Data provided =>
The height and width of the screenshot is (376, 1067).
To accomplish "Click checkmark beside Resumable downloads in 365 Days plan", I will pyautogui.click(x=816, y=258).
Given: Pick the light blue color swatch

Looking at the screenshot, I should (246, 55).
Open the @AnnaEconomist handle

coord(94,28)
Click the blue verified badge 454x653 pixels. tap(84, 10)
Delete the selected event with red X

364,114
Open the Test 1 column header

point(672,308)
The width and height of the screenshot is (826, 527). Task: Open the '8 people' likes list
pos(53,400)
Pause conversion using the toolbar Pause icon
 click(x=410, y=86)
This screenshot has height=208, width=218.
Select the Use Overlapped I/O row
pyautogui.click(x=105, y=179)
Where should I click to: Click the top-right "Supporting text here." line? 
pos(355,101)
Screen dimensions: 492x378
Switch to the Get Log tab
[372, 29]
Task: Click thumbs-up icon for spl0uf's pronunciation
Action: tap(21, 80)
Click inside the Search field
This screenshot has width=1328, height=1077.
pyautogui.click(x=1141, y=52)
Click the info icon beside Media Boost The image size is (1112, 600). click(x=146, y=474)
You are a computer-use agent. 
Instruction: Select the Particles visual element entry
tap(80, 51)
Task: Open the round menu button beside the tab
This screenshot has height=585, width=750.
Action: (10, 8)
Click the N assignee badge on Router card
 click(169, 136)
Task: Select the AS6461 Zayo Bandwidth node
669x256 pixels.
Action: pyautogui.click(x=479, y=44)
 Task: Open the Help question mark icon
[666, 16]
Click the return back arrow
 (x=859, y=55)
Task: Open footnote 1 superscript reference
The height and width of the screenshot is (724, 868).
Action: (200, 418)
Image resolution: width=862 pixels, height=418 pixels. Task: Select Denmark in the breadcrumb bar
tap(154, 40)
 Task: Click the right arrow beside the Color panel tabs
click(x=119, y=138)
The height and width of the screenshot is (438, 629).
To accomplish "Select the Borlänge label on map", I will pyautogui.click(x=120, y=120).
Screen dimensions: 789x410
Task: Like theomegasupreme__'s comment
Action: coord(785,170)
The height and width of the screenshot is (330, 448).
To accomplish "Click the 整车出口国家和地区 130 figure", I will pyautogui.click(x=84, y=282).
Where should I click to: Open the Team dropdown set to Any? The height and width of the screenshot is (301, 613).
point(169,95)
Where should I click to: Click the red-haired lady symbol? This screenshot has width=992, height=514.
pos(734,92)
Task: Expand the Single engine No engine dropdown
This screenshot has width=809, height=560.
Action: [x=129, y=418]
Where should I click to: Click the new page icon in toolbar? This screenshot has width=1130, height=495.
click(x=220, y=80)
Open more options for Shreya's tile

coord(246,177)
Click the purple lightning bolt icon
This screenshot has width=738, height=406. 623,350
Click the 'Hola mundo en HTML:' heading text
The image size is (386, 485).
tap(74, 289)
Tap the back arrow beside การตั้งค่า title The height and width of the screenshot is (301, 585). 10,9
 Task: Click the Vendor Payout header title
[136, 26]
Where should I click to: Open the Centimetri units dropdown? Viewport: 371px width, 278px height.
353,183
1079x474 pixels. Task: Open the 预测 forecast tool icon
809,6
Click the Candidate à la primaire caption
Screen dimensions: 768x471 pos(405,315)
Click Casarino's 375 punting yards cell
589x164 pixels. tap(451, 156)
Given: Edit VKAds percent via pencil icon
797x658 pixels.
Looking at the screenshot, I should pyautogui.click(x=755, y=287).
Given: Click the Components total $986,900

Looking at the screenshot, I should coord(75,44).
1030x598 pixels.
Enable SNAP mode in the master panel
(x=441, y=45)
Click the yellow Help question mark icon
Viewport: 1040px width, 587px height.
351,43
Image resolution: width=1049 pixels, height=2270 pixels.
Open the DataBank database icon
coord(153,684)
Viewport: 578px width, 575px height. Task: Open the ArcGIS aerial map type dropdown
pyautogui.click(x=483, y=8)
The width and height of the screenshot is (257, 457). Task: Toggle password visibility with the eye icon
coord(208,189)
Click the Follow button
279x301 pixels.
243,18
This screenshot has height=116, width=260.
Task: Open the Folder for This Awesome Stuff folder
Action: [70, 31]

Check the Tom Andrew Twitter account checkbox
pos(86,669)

Instructions to follow =>
Repeat the material in full. Change nothing.

Exercise answer =>
The height and width of the screenshot is (376, 1067).
To accomplish "Click checkmark beside Resumable downloads in 365 Days plan", I will pyautogui.click(x=816, y=258).
Given: Pick the light blue color swatch

Looking at the screenshot, I should (246, 55).
Open the @AnnaEconomist handle

coord(94,28)
Click the blue verified badge 454x653 pixels. tap(84, 10)
Delete the selected event with red X

364,114
Open the Test 1 column header

point(672,308)
The width and height of the screenshot is (826, 527). Task: Open the '8 people' likes list
pos(53,400)
Pause conversion using the toolbar Pause icon
 click(x=410, y=86)
This screenshot has height=208, width=218.
Select the Use Overlapped I/O row
pyautogui.click(x=105, y=179)
Where should I click to: Click the top-right "Supporting text here." line? 
pos(355,101)
Screen dimensions: 492x378
Switch to the Get Log tab
[372, 29]
Task: Click thumbs-up icon for spl0uf's pronunciation
Action: tap(21, 80)
Click inside the Search field
This screenshot has width=1328, height=1077.
pyautogui.click(x=1141, y=52)
Click the info icon beside Media Boost The image size is (1112, 600). click(x=146, y=474)
You are a computer-use agent. 
Instruction: Select the Particles visual element entry
tap(80, 51)
Task: Open the round menu button beside the tab
This screenshot has height=585, width=750.
Action: (10, 8)
Click the N assignee badge on Router card
 click(169, 136)
Task: Select the AS6461 Zayo Bandwidth node
669x256 pixels.
Action: pyautogui.click(x=479, y=44)
 Task: Open the Help question mark icon
[666, 16]
Click the return back arrow
 (x=859, y=55)
Task: Open footnote 1 superscript reference
The height and width of the screenshot is (724, 868).
Action: (200, 418)
Image resolution: width=862 pixels, height=418 pixels. Task: Select Denmark in the breadcrumb bar
tap(154, 40)
 Task: Click the right arrow beside the Color panel tabs
click(x=119, y=138)
The height and width of the screenshot is (438, 629).
To accomplish "Select the Borlänge label on map", I will pyautogui.click(x=120, y=120).
Screen dimensions: 789x410
Task: Like theomegasupreme__'s comment
Action: coord(785,170)
The height and width of the screenshot is (330, 448).
To accomplish "Click the 整车出口国家和地区 130 figure", I will pyautogui.click(x=84, y=282).
Where should I click to: Open the Team dropdown set to Any? The height and width of the screenshot is (301, 613).
point(169,95)
Where should I click to: Click the red-haired lady symbol? This screenshot has width=992, height=514.
pos(734,92)
Task: Expand the Single engine No engine dropdown
This screenshot has width=809, height=560.
Action: [x=129, y=418]
Where should I click to: Click the new page icon in toolbar? This screenshot has width=1130, height=495.
click(x=220, y=80)
Open more options for Shreya's tile

coord(246,177)
Click the purple lightning bolt icon
This screenshot has width=738, height=406. 623,350
Click the 'Hola mundo en HTML:' heading text
The image size is (386, 485).
tap(74, 289)
Tap the back arrow beside การตั้งค่า title The height and width of the screenshot is (301, 585). 10,9
 Task: Click the Vendor Payout header title
[136, 26]
Where should I click to: Open the Centimetri units dropdown? Viewport: 371px width, 278px height.
353,183
1079x474 pixels. Task: Open the 预测 forecast tool icon
809,6
Click the Candidate à la primaire caption
Screen dimensions: 768x471 pos(405,315)
Click Casarino's 375 punting yards cell
589x164 pixels. tap(451, 156)
Given: Edit VKAds percent via pencil icon
797x658 pixels.
Looking at the screenshot, I should pyautogui.click(x=755, y=287).
Given: Click the Components total $986,900

Looking at the screenshot, I should coord(75,44).
1030x598 pixels.
Enable SNAP mode in the master panel
(x=441, y=45)
Click the yellow Help question mark icon
Viewport: 1040px width, 587px height.
351,43
Image resolution: width=1049 pixels, height=2270 pixels.
Open the DataBank database icon
coord(153,684)
Viewport: 578px width, 575px height. Task: Open the ArcGIS aerial map type dropdown
pyautogui.click(x=483, y=8)
The width and height of the screenshot is (257, 457). Task: Toggle password visibility with the eye icon
coord(208,189)
Click the Follow button
279x301 pixels.
243,18
This screenshot has height=116, width=260.
Task: Open the Folder for This Awesome Stuff folder
Action: [70, 31]

Check the Tom Andrew Twitter account checkbox
pos(86,669)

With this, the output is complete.